The Philae probe landed on Comet 67P/Churyumov-Gerasimenko at 6:03 GMT some 10 years and 6.4 billion kilometres after it began its journey. The craft landed on the surface at a walking pace.
The remarkable achievement was celebrated by the European Space Agency (ESA) Rosetta mission, which said that gravity on the comet is so weak that anything other than a 'soft' landing could have sent the probe bouncing off the surface.
"ESA and its Rosetta mission partners achieved something extraordinary today," said Jean-Jacques Dordain, ESA's director general.
"Our ambitious Rosetta mission has secured another place in the history books: not only is it the first to rendezvous with and orbit a comet, but it is now the first to deliver a probe to a comet's surface."
The journey took 10 years and touched down on a moving target with an irregular surface some 510 million kilometres from Earth.
ESA said that "decades of preparation" have led to a successful mission to collect information from a very significant space object.
"After more than 10 years travelling through space, we're now making the best ever scientific analysis of one of the oldest remnants of our solar system," added Alvaro Giménez, ESA's director of science and robotic exploration.

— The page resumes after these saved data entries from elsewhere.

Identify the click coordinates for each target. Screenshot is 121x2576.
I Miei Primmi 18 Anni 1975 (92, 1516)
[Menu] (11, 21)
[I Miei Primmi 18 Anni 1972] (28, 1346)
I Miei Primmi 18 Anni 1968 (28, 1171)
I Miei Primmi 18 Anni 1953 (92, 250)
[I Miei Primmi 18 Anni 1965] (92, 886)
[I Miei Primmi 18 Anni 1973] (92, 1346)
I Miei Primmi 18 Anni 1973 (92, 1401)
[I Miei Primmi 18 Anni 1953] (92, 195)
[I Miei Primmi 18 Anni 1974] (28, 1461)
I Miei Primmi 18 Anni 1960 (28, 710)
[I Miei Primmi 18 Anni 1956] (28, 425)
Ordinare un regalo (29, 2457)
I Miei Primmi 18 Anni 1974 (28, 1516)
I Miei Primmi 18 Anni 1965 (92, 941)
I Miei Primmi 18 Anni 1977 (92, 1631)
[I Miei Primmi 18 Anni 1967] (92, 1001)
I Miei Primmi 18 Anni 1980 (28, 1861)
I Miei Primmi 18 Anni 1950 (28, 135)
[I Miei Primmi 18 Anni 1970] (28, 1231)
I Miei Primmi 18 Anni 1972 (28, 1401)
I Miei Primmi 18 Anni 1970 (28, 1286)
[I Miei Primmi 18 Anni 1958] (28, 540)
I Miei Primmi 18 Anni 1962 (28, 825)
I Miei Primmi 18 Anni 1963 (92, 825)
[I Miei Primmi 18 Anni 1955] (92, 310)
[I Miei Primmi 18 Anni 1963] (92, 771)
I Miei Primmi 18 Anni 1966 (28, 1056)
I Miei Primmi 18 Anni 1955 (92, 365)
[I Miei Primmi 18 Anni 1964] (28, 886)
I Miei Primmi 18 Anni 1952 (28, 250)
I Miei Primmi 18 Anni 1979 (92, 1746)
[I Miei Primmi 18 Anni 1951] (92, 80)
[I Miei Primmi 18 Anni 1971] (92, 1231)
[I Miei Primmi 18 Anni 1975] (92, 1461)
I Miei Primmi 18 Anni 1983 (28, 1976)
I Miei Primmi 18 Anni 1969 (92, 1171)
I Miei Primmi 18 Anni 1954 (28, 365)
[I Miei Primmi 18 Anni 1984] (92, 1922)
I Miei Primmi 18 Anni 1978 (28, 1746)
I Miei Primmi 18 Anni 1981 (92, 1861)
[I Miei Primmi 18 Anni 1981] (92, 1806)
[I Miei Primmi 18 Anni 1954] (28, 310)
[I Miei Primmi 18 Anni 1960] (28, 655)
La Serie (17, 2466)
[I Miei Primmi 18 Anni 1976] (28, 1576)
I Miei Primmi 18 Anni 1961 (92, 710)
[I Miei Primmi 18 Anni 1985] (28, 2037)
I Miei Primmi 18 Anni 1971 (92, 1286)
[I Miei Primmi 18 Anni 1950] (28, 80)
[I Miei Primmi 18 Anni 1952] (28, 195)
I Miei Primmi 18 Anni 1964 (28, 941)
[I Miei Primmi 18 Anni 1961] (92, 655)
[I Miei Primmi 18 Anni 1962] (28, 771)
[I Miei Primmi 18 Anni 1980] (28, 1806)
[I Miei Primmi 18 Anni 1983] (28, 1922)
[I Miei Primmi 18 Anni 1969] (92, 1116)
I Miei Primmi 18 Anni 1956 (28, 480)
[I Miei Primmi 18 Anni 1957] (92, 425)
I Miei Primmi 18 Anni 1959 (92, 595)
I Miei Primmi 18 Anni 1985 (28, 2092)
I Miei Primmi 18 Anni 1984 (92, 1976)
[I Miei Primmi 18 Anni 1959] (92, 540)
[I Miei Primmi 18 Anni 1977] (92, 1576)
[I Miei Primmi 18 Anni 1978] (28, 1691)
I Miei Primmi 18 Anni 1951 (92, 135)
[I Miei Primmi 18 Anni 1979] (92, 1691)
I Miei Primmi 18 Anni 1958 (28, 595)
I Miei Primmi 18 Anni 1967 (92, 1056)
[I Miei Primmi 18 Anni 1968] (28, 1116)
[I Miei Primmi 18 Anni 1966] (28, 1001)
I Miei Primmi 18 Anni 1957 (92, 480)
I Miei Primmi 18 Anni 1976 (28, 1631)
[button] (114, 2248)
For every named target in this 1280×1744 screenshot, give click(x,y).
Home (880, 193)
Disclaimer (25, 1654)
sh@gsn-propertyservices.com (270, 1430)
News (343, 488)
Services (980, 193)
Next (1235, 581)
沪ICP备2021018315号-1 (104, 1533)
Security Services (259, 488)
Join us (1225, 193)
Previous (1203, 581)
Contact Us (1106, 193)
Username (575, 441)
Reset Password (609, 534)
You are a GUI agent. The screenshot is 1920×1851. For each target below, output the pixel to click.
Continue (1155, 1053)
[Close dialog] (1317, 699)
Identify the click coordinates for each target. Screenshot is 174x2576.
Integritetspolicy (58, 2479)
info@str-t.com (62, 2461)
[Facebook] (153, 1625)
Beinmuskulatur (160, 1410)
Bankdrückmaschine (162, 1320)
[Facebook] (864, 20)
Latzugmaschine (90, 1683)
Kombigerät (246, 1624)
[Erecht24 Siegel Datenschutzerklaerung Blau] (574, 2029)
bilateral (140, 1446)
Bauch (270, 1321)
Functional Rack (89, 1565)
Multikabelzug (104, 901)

"Decades of preparation have paved the way for today's success, ensuring that Rosetta continues to be a game-changer in cometary science and space exploration."
The Philae probe and Rosetta arrived at the comet in August, and the probe began its final 22km descent yesterday.
ESA said that this last stage took seven hours, and that the probe will soon start sending back data on an untouched environment.
"One of the greatest uncertainties associated with the delivery of the lander was the position of Rosetta at the time of deployment, which was influenced by the activity of the comet at that specific moment, and which in turn could have affected the lander's descent trajectory," added Sylvain Lodiot, ESA Rosetta spacecraft operations manager.
"Furthermore, we're performing these operations in an environment that we've only just started learning about, 510 million kilometres from Earth."
The lander has a 64-hour battery and solar cells for recharging, and is expected to run until March 2015 when the heat is likely to be too much for its systems.